Snyder should be held accountable

? Inside the athletic department at Missouri, administrators are doing a different kind of scoreboard watching these days.

They’re counting up the number of NCAA rules violations rolled up by the men’s basketball program under head coach Quin Snyder.

If all of the NCAA’s new allegations (at least 40) against the Missouri basketball program are true, it would raise the total number of infractions to well over 50 since Snyder was hired in April 1999. Before this latest round of charges, Snyder and staff already had committed 16 violations.

I believe that breaking the rules more than 50 times in five seasons constitutes a disturbing pattern. Tuesday in Columbia, Snyder solemnly stated he would take full responsibility for this most recent blotter of alleged transgressions.

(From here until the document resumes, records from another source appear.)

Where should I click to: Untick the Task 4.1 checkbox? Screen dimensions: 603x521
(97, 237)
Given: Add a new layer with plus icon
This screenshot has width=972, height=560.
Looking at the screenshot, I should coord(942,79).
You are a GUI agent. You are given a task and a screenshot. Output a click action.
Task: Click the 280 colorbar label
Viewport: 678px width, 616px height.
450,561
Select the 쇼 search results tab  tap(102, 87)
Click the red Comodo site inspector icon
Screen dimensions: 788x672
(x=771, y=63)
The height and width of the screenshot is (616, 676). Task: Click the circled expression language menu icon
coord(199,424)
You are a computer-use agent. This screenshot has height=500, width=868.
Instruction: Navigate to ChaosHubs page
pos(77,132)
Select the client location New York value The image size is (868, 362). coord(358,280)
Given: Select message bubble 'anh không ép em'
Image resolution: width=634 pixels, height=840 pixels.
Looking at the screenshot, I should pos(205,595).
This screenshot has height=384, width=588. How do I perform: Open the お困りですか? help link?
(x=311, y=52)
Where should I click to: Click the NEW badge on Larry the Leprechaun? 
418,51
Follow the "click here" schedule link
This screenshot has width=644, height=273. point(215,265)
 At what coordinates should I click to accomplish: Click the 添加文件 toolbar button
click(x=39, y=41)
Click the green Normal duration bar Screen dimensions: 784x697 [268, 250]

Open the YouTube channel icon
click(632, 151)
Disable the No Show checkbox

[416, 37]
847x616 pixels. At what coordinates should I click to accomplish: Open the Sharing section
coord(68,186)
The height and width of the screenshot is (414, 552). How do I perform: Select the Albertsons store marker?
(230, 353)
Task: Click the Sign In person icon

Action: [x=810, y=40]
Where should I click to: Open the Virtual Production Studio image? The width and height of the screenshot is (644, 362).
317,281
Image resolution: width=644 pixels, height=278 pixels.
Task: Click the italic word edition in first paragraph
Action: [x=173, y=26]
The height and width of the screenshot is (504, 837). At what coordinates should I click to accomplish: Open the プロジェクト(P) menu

But just how is Snyder taking responsibility?

He didn’t resign. Now that would be taking responsibility.

Instead, assistant coach Lane Odom fell on the sword for Snyder and resigned. And Missouri administrators won’t renew the contract of another assistant, Tony Harvey, who is on unpaid leave over his role in the latest tawdry episode.

Again: How is Snyder taking responsibility? Going along with the scapegoating of assistant coaches hardly demonstrates strong leadership.

It’s the easy way out.

If Odom and Harvey are gone, Snyder should go, too. And that would really demonstrate a willingness to hold himself accountable.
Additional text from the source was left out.